**Your task**
The part to set down runs from the first line of the data below through the line with "Task: Click the Leave meeting button", inclusive; write it exactly and leave out the pictures.

- - -

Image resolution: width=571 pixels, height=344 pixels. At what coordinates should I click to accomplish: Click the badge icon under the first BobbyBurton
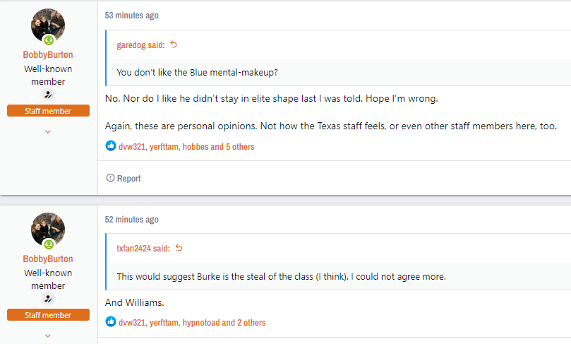pos(48,95)
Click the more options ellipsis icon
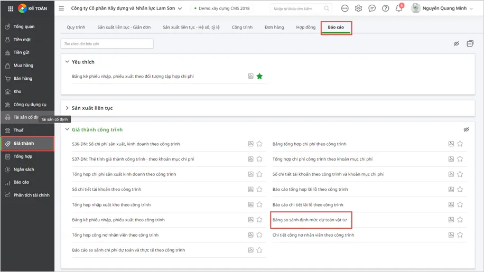484x272 pixels. [x=345, y=8]
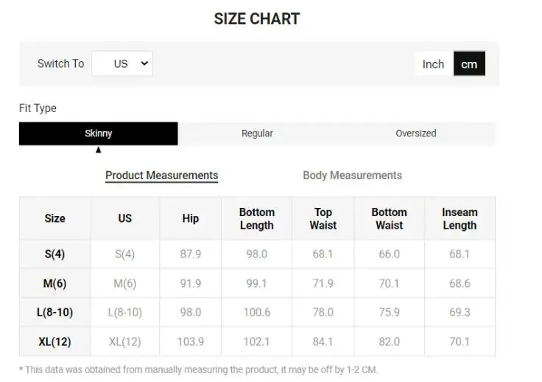542x382 pixels.
Task: Click the L(8-10) size row header
Action: click(x=54, y=312)
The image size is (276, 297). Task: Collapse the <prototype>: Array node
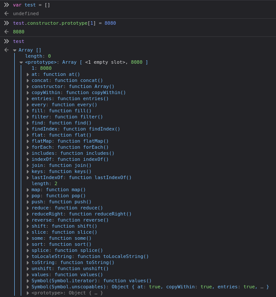click(21, 62)
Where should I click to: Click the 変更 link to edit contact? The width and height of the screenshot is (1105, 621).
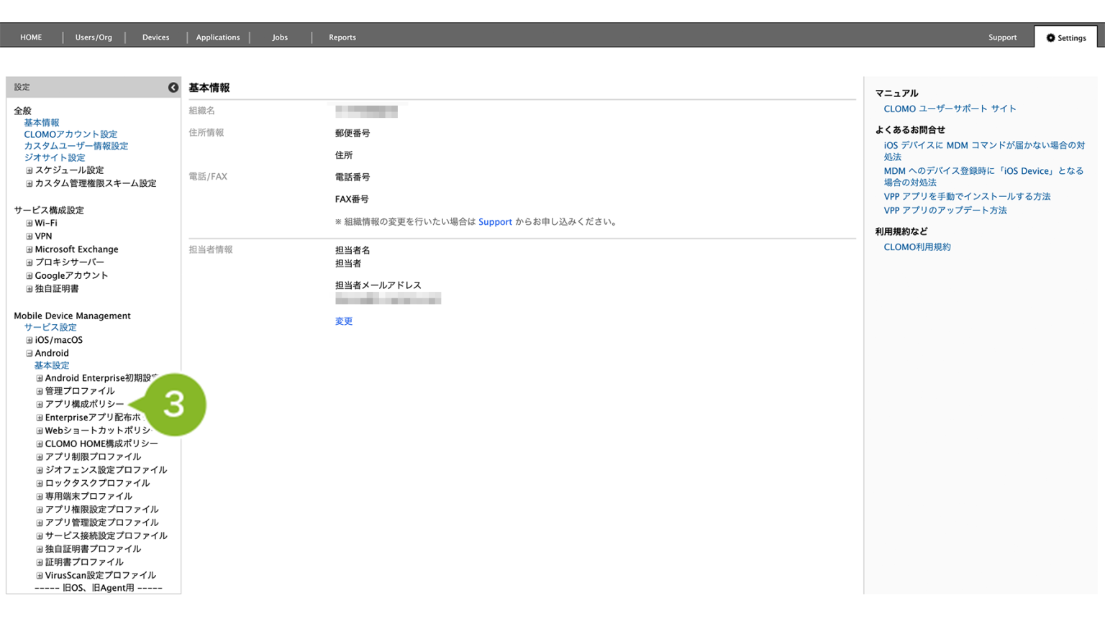(343, 321)
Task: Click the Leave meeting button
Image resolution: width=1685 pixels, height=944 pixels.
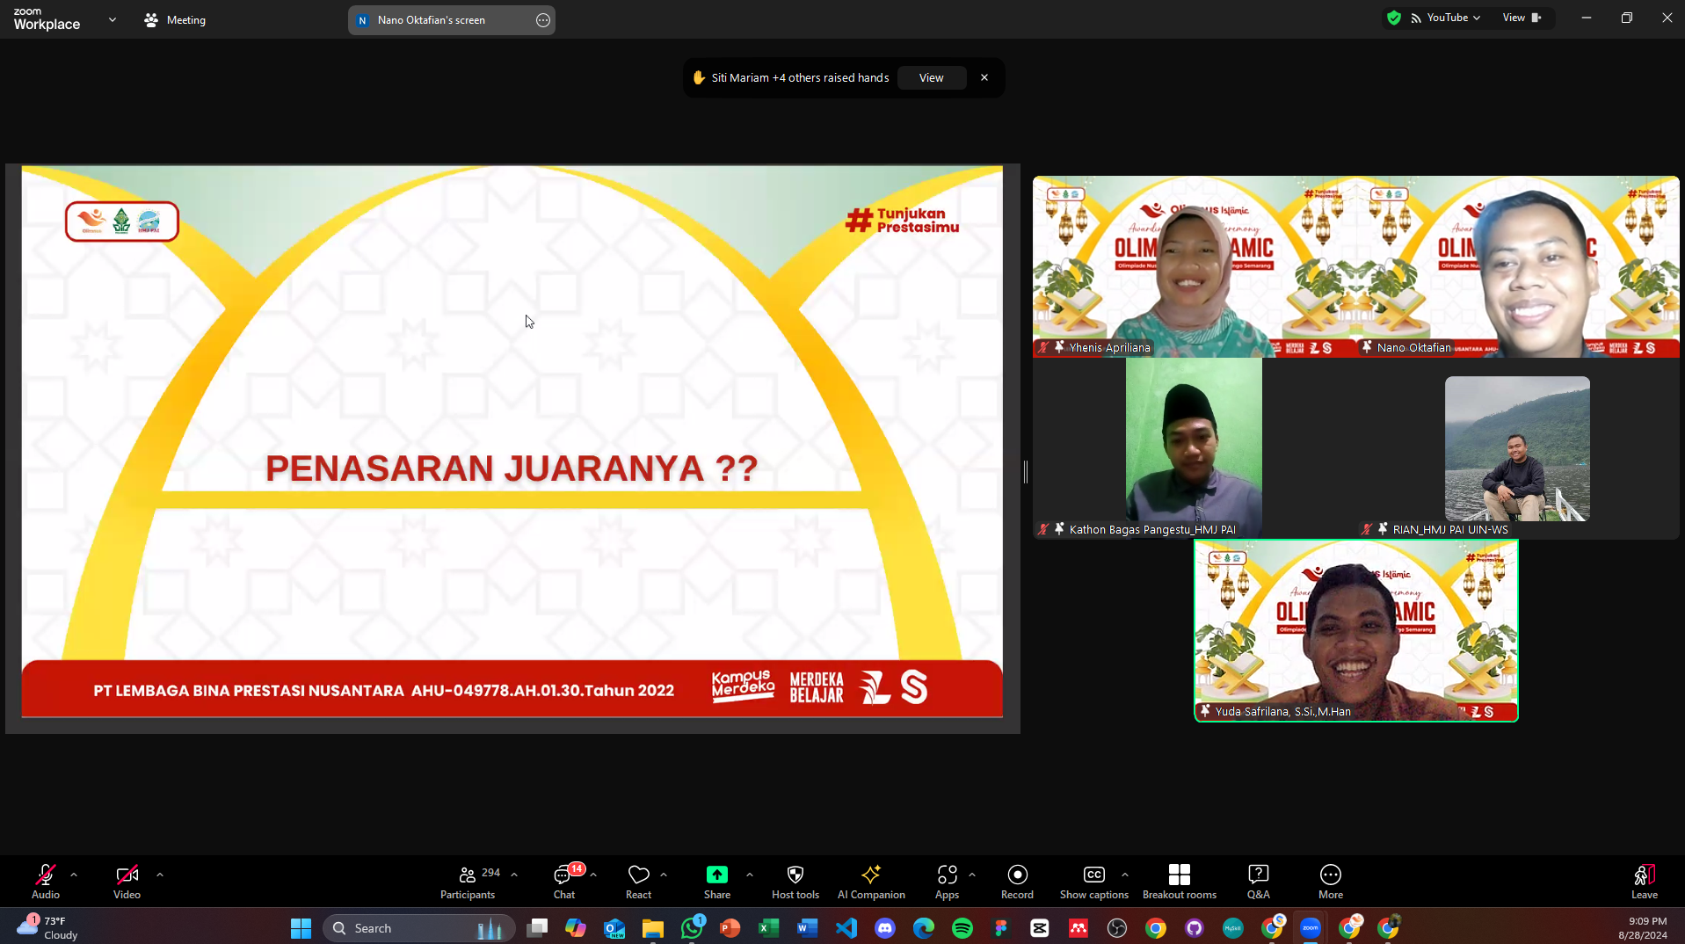Action: (1644, 882)
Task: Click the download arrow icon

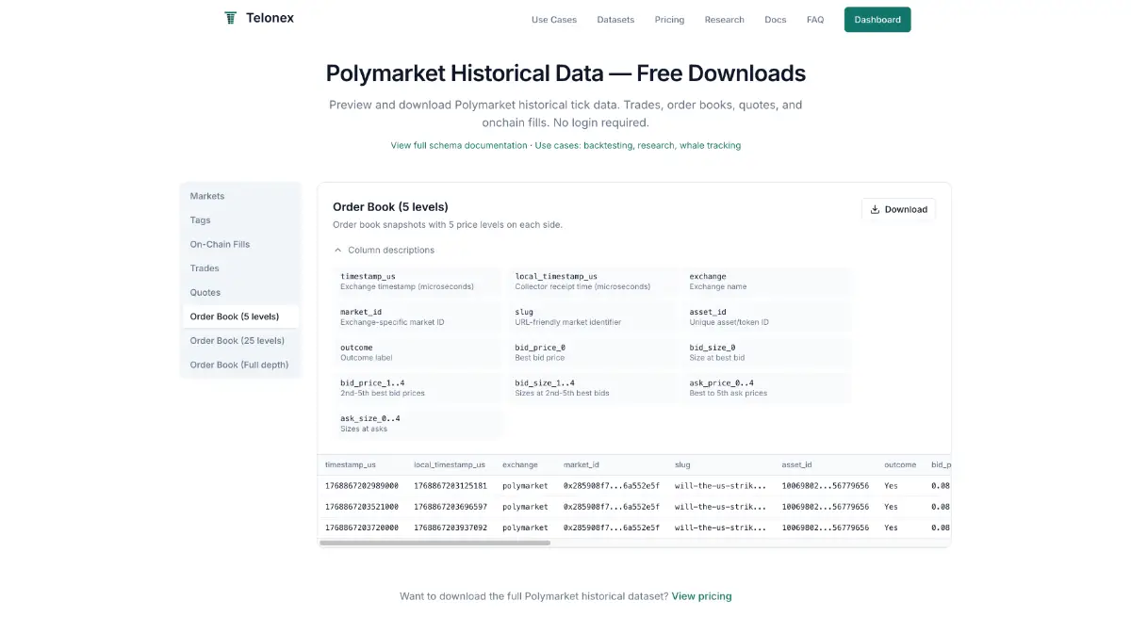Action: coord(875,209)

- - -

**Answer box**
Image resolution: width=571 pixels, height=344 pixels. At what coordinates should I click to accomplish: Click the badge icon under the first BobbyBurton
pos(48,95)
Click the more options ellipsis icon
484x272 pixels. [x=345, y=8]
542x382 pixels.
Task: Click the L(8-10) size row header
Action: click(x=54, y=312)
The image size is (276, 297). Task: Collapse the <prototype>: Array node
click(21, 62)
Where should I click to: Click the 変更 link to edit contact? The width and height of the screenshot is (1105, 621).
(343, 321)
Task: Click the Leave meeting button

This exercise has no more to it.